La faune : mis à part les Tarsiers, ces rares petits singes qui subsistent sur l'île de Bohol, on ne peut pas dire que le pays regorge de faune indigène. Ils ont probablement tous été mangés! Par contre, dans la mer, c'est autre chose. Malgré qu'on ait déploré le fait que la pêche à la dynamite ait fait des dégâts qui vont mettre des siècles à se corriger, on doit admettre que la biodiversité est très intéressante. Principalement pour les espèces plus petites telles les nudibranches, les crevettes, les vers de mer (slugs) les coraux mous... Nous n'avons pas les appareils photo nécessaires pour rendre ces merveilles à la hauteur de leur beauté. Nous avons tout de même gravé sur pellicule certains souvenirs impérissables pour nous.Côté poissons, les variétés sont là mais a majorité des grandes espèces sont probablement passées par la poêlonne... Il y en a de toutes les couleurs, comme dirait Bécaud, mais pas de toutes les grosseurs!

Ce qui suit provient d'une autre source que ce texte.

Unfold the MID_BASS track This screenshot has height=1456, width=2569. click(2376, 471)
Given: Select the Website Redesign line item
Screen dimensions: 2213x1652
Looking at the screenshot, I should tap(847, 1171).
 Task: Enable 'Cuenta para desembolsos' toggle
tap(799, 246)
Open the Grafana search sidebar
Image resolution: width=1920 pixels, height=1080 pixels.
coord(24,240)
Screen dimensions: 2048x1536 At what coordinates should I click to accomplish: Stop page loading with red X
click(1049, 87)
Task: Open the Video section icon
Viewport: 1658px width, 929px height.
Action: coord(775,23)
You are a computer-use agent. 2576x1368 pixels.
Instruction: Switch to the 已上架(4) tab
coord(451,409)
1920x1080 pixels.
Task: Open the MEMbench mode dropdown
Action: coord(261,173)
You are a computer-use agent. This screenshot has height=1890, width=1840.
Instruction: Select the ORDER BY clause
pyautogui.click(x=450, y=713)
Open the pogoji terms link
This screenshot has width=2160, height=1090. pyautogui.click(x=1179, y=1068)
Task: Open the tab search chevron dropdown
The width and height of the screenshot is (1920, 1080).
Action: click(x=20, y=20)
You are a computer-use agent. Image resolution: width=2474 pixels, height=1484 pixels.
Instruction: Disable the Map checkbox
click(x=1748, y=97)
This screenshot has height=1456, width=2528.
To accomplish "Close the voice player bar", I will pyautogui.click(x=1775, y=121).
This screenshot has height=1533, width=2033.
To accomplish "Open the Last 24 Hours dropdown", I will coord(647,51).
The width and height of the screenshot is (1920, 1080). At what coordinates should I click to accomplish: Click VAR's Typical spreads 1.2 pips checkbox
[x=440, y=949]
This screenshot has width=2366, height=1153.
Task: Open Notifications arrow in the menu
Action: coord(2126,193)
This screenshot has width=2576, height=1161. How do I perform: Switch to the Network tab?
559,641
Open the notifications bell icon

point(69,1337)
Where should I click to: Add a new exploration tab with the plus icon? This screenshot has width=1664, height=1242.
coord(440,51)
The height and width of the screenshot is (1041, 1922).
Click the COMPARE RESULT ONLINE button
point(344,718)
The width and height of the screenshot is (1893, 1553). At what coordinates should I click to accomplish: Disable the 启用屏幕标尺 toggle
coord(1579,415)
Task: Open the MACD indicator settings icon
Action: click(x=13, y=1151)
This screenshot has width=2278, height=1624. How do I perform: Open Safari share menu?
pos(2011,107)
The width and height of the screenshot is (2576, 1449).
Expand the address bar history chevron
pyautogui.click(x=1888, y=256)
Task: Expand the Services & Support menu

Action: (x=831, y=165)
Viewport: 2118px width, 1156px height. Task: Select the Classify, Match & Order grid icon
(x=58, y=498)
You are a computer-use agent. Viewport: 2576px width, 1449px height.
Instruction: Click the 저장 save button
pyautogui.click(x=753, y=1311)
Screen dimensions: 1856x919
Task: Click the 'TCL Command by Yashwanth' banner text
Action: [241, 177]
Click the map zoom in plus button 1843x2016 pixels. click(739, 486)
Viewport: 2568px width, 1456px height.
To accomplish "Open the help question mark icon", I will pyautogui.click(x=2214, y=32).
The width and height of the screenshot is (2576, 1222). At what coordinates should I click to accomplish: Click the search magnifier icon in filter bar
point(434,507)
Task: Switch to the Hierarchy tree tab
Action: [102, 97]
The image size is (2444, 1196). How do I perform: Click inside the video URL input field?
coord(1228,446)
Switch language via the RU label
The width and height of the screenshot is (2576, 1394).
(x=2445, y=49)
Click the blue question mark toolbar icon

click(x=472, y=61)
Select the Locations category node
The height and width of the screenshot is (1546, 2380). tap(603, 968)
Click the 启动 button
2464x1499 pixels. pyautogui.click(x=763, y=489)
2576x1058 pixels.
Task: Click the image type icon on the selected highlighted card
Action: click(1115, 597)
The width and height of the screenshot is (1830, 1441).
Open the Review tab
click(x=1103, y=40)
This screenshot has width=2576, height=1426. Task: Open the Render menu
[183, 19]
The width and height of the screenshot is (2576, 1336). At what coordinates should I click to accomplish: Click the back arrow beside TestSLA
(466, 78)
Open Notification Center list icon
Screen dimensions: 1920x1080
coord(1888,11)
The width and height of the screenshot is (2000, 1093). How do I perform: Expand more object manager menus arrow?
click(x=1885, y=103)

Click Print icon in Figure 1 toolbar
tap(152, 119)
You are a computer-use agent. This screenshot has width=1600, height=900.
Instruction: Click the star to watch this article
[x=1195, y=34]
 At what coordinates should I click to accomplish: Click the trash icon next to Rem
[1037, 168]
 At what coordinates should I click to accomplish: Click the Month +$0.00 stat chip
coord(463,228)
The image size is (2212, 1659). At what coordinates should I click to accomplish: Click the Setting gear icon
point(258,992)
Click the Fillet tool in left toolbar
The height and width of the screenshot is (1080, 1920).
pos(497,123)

Les prix : c'est plus cher que le Vietnam ou que la Thaïlande aux dires d'un couple rencontré ce matin et qui en arrive. Le rapport qualité-prix pour les transports est excellent et acceptable pour l'hébergement. Par contre, les fruits sont aussi chers que chez-nous, parfois même plus et les légumes aussi. C'est probablement pourquoi il n'y en a pas beaucoup sur les menus. Il y a encore moyen de voyager économiquement, ±40$/jour/pers. en comptant des activités normales comme les parcs ou les musées. Encore moins si on loue un appartement pour des périodes plus longues avec auto-cuisine. Il y a très souvent des frais d'accès dits environnementaux (qui ne servent certainement pas à ramasser les déchets à certains endroits...) qui peuvent faire monter la facture ; c'est important de s'informer d'avance pour éviter les mauvaises surprises.
Demain, nous reprenons l'avion pour Montréal. Nous sommes heureux d'avoir pu visiter les Philippines même si parfois on a eu des sautes d'humeur concernant la nourriture et les transports. Nous allons maintenant regarder ailleurs pour notre prochaine destination.